Then HP ran a promotion. $3000 for a ZBook Ultra G1a with 128GB of unified memory, the 2.8K OLED screen, and the Ryzen AI MAX+ PRO 395. This is the workstation version of AMD's Ryzen AI MAX+ 395 rather than the consumer variant. No Precision Boost Overdrive. No EXPO memory overclocking. No Curve Optimizer voltage offsets for undervolting. This would be the responsible version, designed for sustained workloads rather than benchmark spikes. When I discovered that HP publishes an official OEM Ubuntu 24.04 LTS image for the machine, the order was placed.

I was halfway through a two-week staycation at the time. This was vacation from clinics and surgery just to spend some time working on transitioning OrthoSystem.ai from research code into a design-controlled product. Even before the ZBook arrived, I started researching how to port my NVIDIA NGC-based setup to AMD's ROCm platform.

Specifications

Platform	HP ZBook Ultra G1a
APU	AMD Ryzen AI MAX+ PRO 395
CPU	16 cores / 32 threads (Zen 5)
GPU	40 RDNA 3.5 Compute Units
Memory	128 GB unified LPDDR5-8000
Display	OLED, 120Hz
ISA	AVX512 · ROCm 7.2
Price (Jan. 2026 / current)	$3,000 / $4,689

First Impressions

The ZBook arrived in a very stealable retail box with a shipping label stuck directly on it. It's heavier and denser than it looks, even denser than my 2020 HP Omen 15, even, which initially communicates quality. Full disclosure, my frame of reference is the VAIO SX12 and my wife's SX14-R, both of which are remarkably light laptops with MIL-STD-810H durability testing so everything feels heavier than those.

Opening the lid undercuts the first impression. The OLED panel itself is fine, but the layer on top of it isn't quite flat—there's a subtle torsion that creates a funhouse mirror effect in reflections. The mechanical privacy shutter for the webcam feels flimsy. For a laptop with a nearly $5,000 MSRP, this isn't the experience you expect. I suspect HP shaved weight from the screen assembly to compensate for the dense body, and the rigidity suffered.

The display is otherwise quite good. The 120Hz refresh rate makes scrolling insanely smooth, and the OLED viewing angles are exactly what you want when demo'ing something in a small office. There's a faint sub-pixel grid on white backgrounds and occasional red "specks" which I think is from the touch panel digitizer, but your brain filters both out within minutes so I wasn't bothered by it.

The cooling system can get very loud, which I found reassuring rather than concerning. When you're showcasing software, the loud fans tells everyone the level of computational horsepower that's needed for your product. You just don't want anything to crash! Of course, in an era where RAM pricing seems to skyrocket faster than even the hottest stocks on the S&P 500, 128GB system RAM remains a key differentiating factor.

128 GB

Unified Memory · LPDDR5X 8000 · CPU + GPU Shared

What OrthoSystem.ai Actually Does

Almost no production LLM runs in isolation. The chat interfaces people use daily: Claude, Gemini, Co-Pilot, and ChatGPT aren't pure LLMs generating responses entirely from training data and internal weights. When you ask these services a question, the underlying model does generate text from patterns learned during training, but its knowledge is frozen in time, typically months before the model is publicly released. To give the consumer-facing services a sense of being current and knowledgeable is the infrastructure surrounding the model which can include curated documents, web search, or other tools which are retrieved when you ask questions.
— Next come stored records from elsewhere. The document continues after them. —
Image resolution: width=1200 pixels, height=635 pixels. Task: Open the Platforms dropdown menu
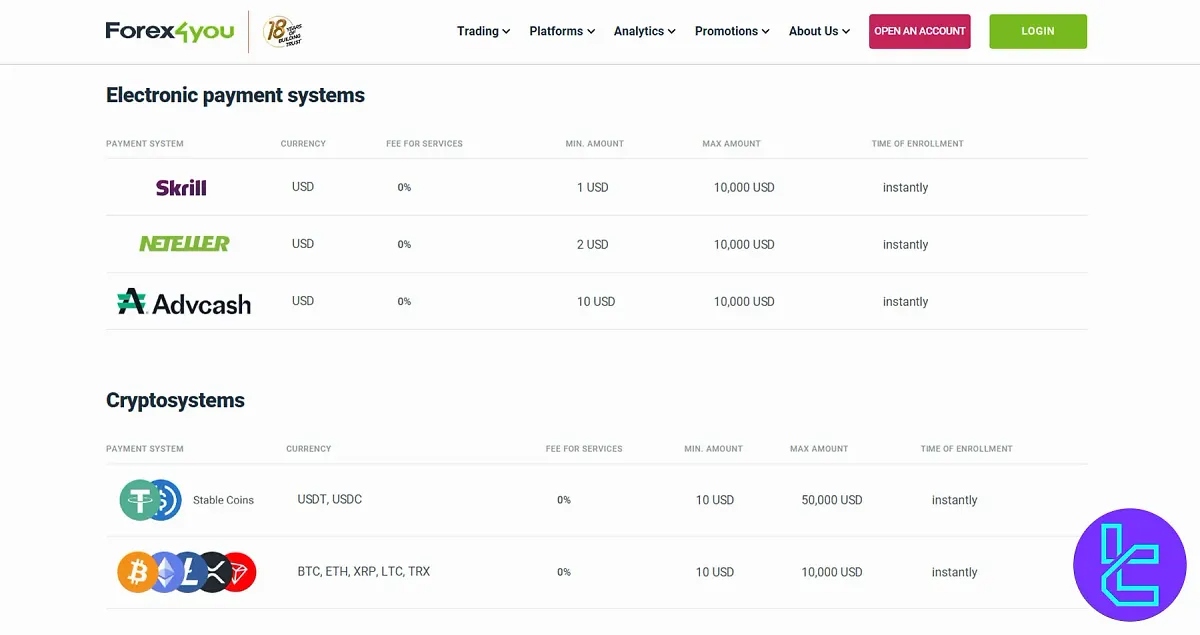(x=562, y=31)
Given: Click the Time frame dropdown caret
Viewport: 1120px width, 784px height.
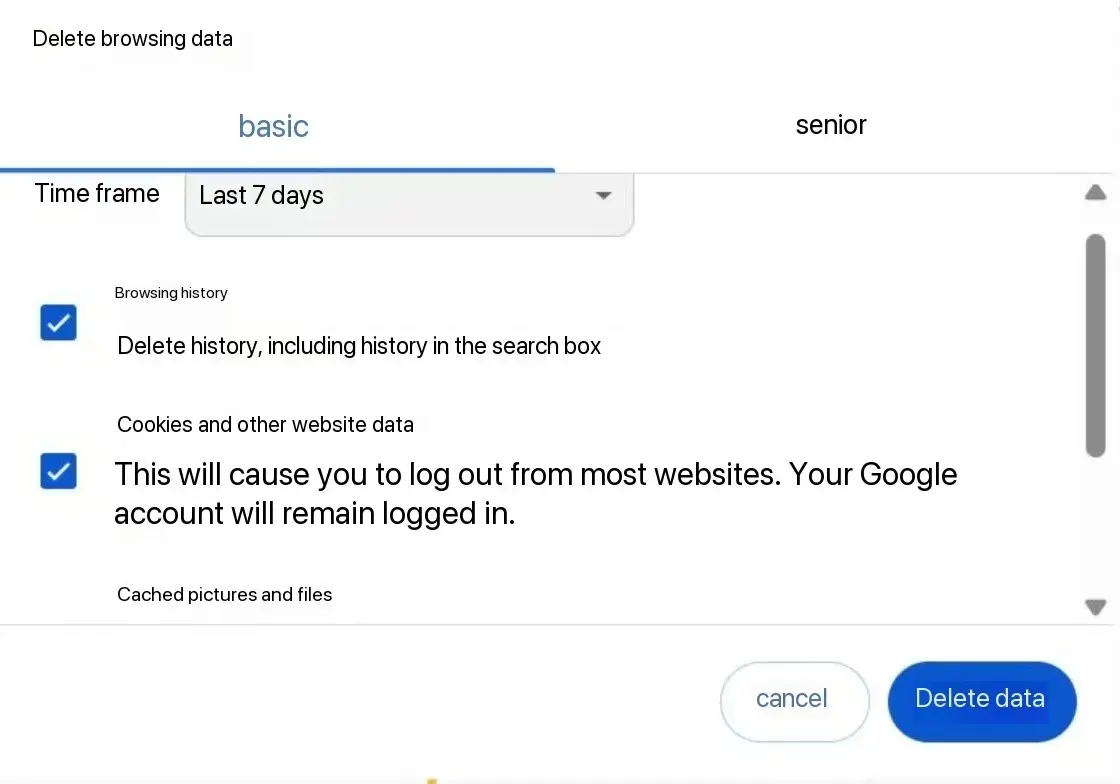Looking at the screenshot, I should point(604,195).
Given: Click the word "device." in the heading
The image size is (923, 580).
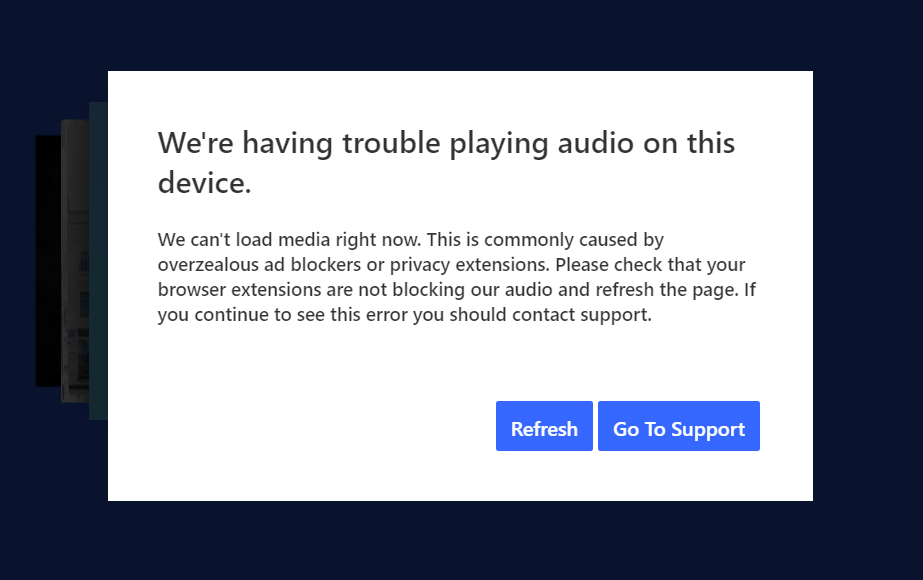Looking at the screenshot, I should [x=205, y=183].
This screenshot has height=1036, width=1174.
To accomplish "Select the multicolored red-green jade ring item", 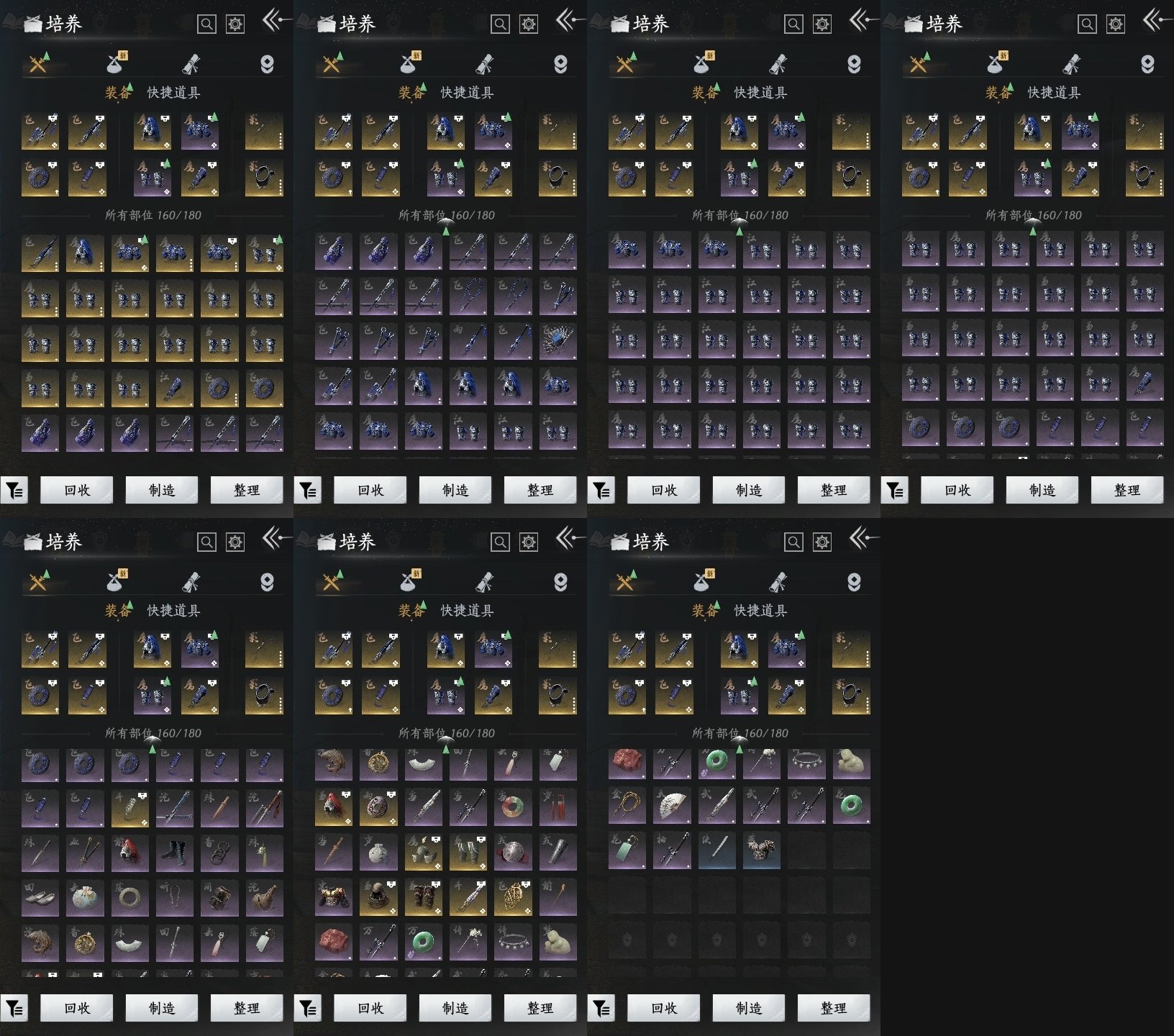I will [x=513, y=806].
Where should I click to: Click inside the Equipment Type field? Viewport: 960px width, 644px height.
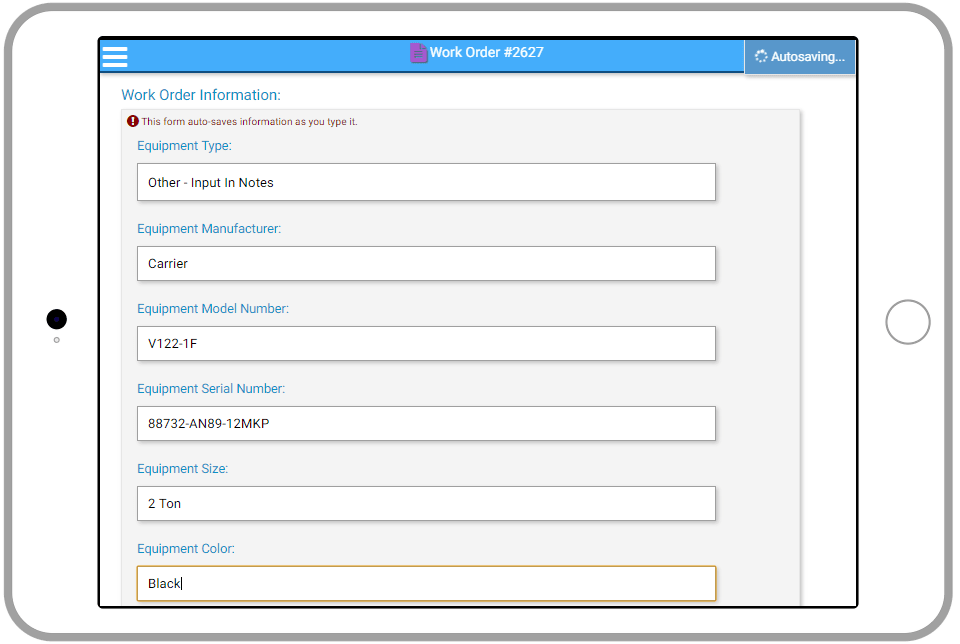tap(426, 182)
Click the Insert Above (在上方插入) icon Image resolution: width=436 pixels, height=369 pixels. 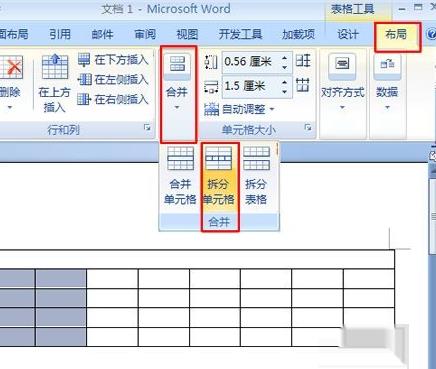(54, 83)
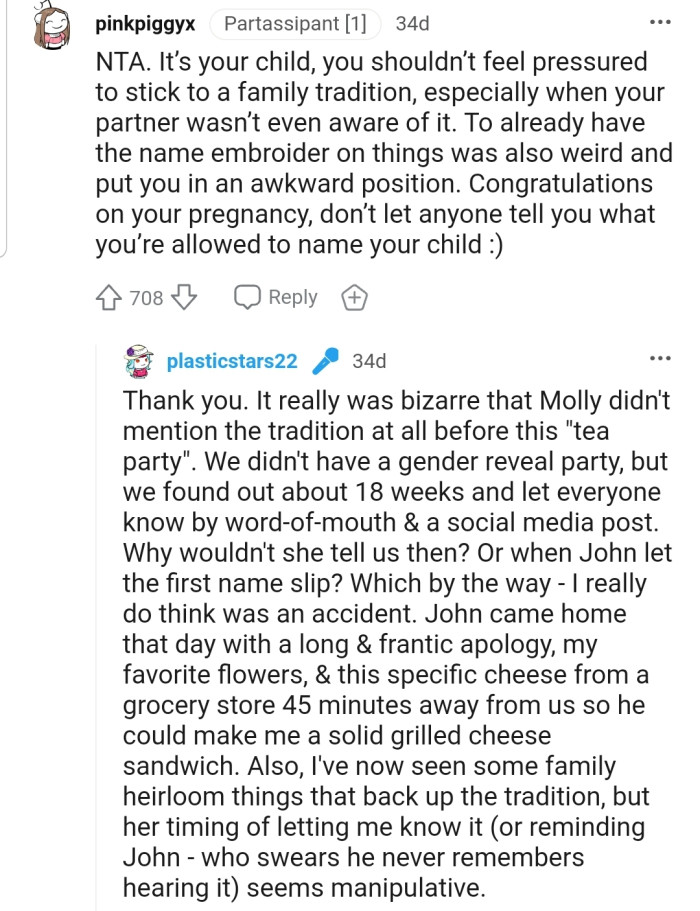Image resolution: width=700 pixels, height=911 pixels.
Task: Open the 34d timestamp on pinkpiggyx's comment
Action: tap(415, 21)
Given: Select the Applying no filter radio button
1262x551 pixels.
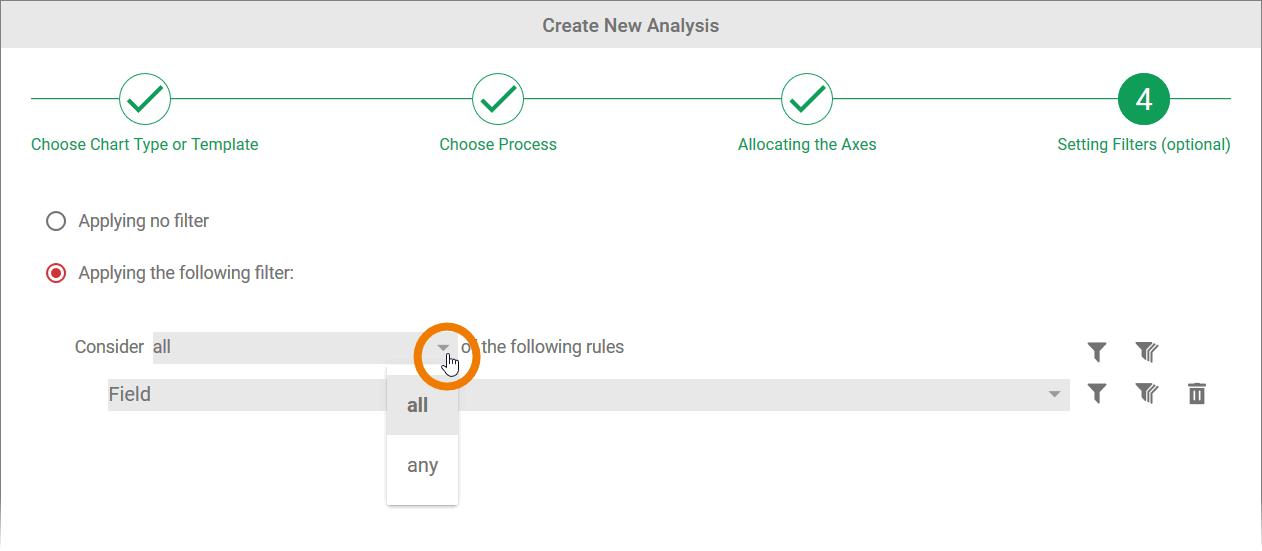Looking at the screenshot, I should 56,221.
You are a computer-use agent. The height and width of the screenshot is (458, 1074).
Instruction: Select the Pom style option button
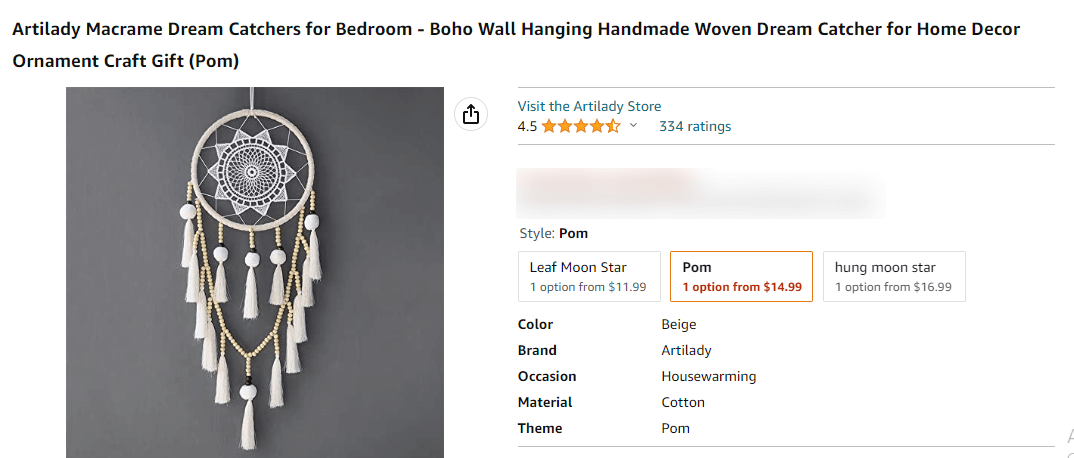(741, 276)
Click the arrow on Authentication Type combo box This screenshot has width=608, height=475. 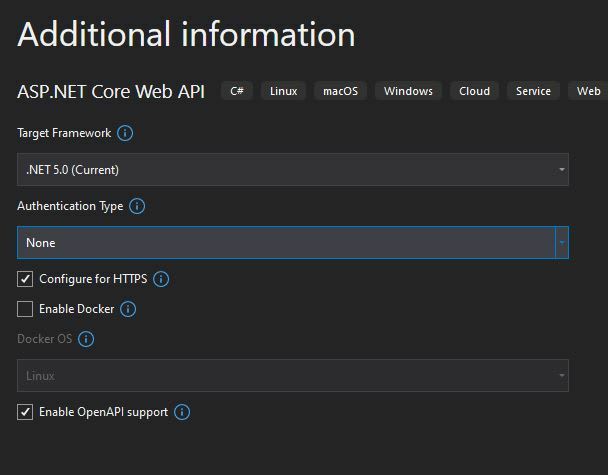[x=562, y=243]
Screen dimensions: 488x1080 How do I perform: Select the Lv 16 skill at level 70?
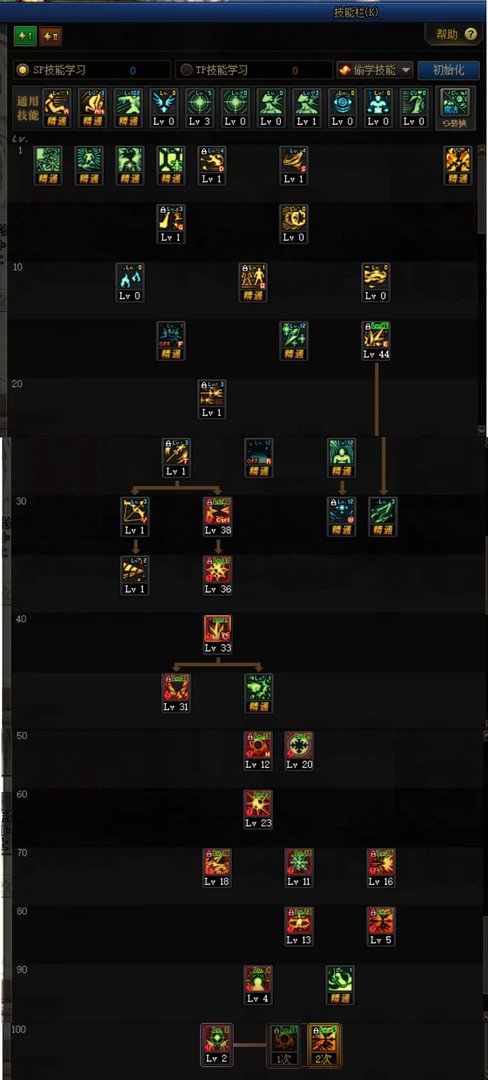point(381,868)
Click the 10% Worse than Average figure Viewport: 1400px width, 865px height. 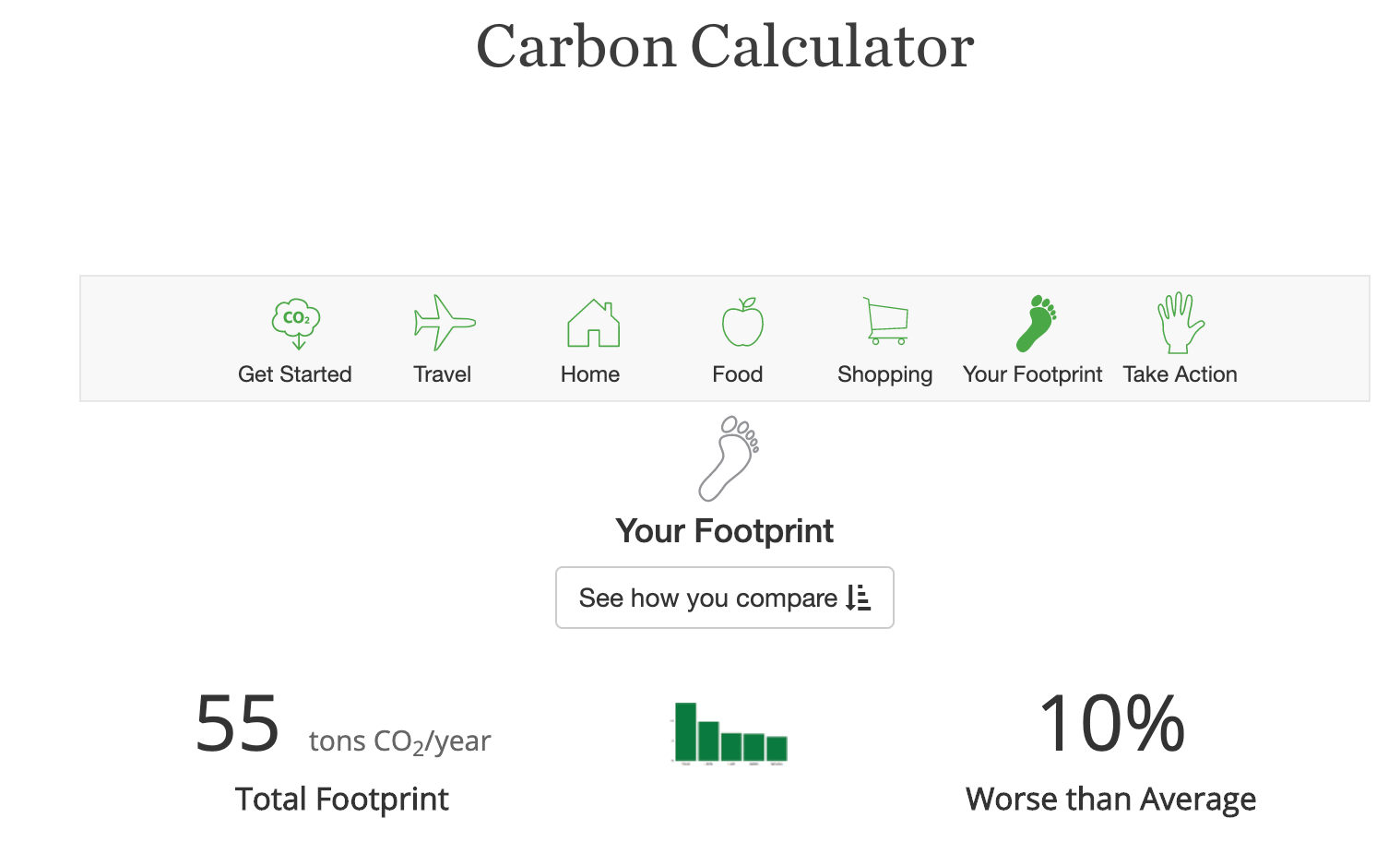click(x=1112, y=725)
Retrieval-augmented generation is that infrastructure. There are a lot of variants on RAG (including CAG) but the general concept is that before the LLM generates a response, a separate retrieval system searches relevant documents and injects pertinent passages directly into the prompt. It's as if you were giving the model the answers along with your question. The model then generates an answer grounded in those actual sources rather than purely relying on statistical patterns from training. This is how ChatGPT appears to "continuously learn" -- it combines an advanced, but frozen LLM with live web search and a continuously updated knowledge document at the time of each response.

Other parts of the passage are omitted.